───── Records for processing ─────

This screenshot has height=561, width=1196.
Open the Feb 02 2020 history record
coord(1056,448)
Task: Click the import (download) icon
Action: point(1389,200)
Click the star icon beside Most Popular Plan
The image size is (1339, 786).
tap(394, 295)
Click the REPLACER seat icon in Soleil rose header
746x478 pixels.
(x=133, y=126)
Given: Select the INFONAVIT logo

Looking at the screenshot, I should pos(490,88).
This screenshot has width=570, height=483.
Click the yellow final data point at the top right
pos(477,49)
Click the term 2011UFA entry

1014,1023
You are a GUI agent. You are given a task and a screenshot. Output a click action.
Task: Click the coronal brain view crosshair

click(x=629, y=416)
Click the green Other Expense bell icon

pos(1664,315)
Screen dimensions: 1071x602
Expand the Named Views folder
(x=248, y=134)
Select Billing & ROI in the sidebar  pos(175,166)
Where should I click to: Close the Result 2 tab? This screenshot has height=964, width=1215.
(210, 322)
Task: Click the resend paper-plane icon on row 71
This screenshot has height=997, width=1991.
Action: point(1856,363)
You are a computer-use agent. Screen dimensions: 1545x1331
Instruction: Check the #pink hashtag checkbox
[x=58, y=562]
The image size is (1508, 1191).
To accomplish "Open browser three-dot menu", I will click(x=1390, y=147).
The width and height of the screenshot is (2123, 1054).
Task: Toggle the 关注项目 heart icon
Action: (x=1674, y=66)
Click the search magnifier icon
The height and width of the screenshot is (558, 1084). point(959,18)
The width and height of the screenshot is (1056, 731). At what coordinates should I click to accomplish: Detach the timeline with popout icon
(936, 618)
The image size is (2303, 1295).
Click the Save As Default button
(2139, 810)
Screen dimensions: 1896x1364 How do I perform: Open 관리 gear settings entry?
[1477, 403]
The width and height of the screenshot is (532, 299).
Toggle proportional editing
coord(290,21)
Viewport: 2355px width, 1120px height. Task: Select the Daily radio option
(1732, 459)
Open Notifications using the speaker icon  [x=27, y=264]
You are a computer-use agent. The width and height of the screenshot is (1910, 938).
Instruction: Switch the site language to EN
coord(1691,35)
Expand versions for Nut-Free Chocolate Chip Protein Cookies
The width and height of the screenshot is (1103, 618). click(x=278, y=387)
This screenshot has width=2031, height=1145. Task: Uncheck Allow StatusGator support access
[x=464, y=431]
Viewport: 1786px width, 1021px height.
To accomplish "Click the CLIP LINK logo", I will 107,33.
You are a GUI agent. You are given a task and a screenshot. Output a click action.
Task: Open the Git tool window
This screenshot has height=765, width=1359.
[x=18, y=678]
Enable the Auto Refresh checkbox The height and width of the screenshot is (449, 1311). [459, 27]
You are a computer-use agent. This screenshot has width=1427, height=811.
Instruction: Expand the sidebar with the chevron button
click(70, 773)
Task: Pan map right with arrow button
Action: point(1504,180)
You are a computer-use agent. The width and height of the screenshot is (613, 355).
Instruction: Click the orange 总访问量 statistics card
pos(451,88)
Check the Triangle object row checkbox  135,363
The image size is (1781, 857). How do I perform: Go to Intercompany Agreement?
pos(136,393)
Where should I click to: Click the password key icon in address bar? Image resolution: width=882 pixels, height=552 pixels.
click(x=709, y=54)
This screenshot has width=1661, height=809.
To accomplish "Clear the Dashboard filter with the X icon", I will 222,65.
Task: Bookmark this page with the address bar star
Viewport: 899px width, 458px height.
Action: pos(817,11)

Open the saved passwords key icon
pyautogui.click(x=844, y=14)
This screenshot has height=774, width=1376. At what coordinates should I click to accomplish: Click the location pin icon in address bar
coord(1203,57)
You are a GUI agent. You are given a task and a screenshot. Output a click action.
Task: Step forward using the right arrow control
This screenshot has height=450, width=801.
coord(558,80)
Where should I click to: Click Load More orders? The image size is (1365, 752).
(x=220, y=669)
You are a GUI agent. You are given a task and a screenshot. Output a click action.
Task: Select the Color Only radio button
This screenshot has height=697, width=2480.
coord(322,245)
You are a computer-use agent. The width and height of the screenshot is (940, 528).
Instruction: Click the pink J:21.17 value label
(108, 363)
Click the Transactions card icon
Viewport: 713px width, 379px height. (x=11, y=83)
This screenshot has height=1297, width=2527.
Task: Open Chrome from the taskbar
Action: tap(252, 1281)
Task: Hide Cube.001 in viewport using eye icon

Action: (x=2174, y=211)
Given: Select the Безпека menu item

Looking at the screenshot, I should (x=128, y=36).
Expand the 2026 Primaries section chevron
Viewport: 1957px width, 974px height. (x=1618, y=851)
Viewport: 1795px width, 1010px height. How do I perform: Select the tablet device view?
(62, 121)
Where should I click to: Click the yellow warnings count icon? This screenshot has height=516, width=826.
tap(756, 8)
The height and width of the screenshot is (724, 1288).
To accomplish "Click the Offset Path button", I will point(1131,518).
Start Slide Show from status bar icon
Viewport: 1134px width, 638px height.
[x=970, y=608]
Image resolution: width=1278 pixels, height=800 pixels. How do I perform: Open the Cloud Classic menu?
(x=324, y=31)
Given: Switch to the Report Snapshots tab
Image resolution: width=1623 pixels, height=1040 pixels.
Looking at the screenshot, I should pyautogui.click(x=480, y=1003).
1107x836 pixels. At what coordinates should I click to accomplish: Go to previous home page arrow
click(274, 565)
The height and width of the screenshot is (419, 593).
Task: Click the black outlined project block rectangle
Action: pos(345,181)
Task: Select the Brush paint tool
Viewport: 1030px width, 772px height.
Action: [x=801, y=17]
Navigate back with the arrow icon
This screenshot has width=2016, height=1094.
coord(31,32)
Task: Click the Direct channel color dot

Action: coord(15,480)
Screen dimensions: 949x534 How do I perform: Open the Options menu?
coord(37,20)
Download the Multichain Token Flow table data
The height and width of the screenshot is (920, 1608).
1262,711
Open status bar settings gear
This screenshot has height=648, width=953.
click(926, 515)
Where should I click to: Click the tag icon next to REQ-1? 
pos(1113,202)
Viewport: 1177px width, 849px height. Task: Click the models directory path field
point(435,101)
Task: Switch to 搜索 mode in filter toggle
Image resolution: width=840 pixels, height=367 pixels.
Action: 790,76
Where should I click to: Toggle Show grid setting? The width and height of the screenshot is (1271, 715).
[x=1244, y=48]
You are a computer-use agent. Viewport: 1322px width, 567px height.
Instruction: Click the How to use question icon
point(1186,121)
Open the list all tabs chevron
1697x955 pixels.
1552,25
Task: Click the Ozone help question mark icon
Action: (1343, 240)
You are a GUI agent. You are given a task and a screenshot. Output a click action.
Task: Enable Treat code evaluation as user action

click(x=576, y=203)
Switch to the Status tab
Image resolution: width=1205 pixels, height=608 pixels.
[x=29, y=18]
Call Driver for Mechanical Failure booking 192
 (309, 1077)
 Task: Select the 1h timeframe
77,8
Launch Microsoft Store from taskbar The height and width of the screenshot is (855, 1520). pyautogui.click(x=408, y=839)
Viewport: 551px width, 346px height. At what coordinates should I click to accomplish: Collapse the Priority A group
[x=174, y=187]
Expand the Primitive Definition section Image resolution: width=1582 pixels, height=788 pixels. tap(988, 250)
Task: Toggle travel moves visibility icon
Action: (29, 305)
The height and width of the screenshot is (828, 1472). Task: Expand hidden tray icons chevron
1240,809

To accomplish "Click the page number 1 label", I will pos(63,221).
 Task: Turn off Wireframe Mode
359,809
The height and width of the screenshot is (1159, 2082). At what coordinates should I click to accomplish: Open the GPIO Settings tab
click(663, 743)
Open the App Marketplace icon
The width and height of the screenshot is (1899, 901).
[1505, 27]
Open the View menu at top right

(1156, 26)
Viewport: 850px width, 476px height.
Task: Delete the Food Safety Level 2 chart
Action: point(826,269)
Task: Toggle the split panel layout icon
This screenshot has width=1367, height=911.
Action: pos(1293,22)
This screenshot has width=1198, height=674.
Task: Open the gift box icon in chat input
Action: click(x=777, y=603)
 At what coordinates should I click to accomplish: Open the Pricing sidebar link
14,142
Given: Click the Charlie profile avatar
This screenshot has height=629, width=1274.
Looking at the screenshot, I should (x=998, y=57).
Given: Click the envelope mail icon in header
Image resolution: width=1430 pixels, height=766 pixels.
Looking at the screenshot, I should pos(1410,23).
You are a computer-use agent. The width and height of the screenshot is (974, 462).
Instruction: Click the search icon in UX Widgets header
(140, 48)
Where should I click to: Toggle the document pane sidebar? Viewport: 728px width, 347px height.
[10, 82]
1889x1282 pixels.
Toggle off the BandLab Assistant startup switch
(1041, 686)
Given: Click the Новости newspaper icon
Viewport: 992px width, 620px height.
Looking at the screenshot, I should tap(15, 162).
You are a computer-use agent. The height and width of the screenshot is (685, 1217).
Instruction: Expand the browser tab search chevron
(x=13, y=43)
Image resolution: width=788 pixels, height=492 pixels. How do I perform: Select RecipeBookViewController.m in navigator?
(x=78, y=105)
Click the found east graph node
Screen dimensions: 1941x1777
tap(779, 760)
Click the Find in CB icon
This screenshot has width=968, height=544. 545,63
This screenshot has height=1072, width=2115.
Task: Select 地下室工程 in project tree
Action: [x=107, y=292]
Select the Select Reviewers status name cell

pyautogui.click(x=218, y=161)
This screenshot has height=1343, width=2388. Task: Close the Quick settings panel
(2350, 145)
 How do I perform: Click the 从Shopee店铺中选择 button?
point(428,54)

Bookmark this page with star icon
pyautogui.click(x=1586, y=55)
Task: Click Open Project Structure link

─────

> [About this exercise] Restate word for word the lines of the data above, starting at the line containing "Viewport: 1795px width, 1010px" and ending at the line containing "Task: Select the Brush paint tool", both included, and nothing more.

> [Result of this exercise]
Viewport: 1795px width, 1010px height. How do I perform: Select the tablet device view?
(62, 121)
Where should I click to: Click the yellow warnings count icon? This screenshot has height=516, width=826.
tap(756, 8)
The height and width of the screenshot is (724, 1288).
To accomplish "Click the Offset Path button", I will point(1131,518).
Start Slide Show from status bar icon
Viewport: 1134px width, 638px height.
[x=970, y=608]
Image resolution: width=1278 pixels, height=800 pixels. How do I perform: Open the Cloud Classic menu?
(x=324, y=31)
Given: Switch to the Report Snapshots tab
Image resolution: width=1623 pixels, height=1040 pixels.
Looking at the screenshot, I should pyautogui.click(x=480, y=1003).
1107x836 pixels. At what coordinates should I click to accomplish: Go to previous home page arrow
click(274, 565)
The height and width of the screenshot is (419, 593).
Task: Click the black outlined project block rectangle
Action: pos(345,181)
Task: Select the Brush paint tool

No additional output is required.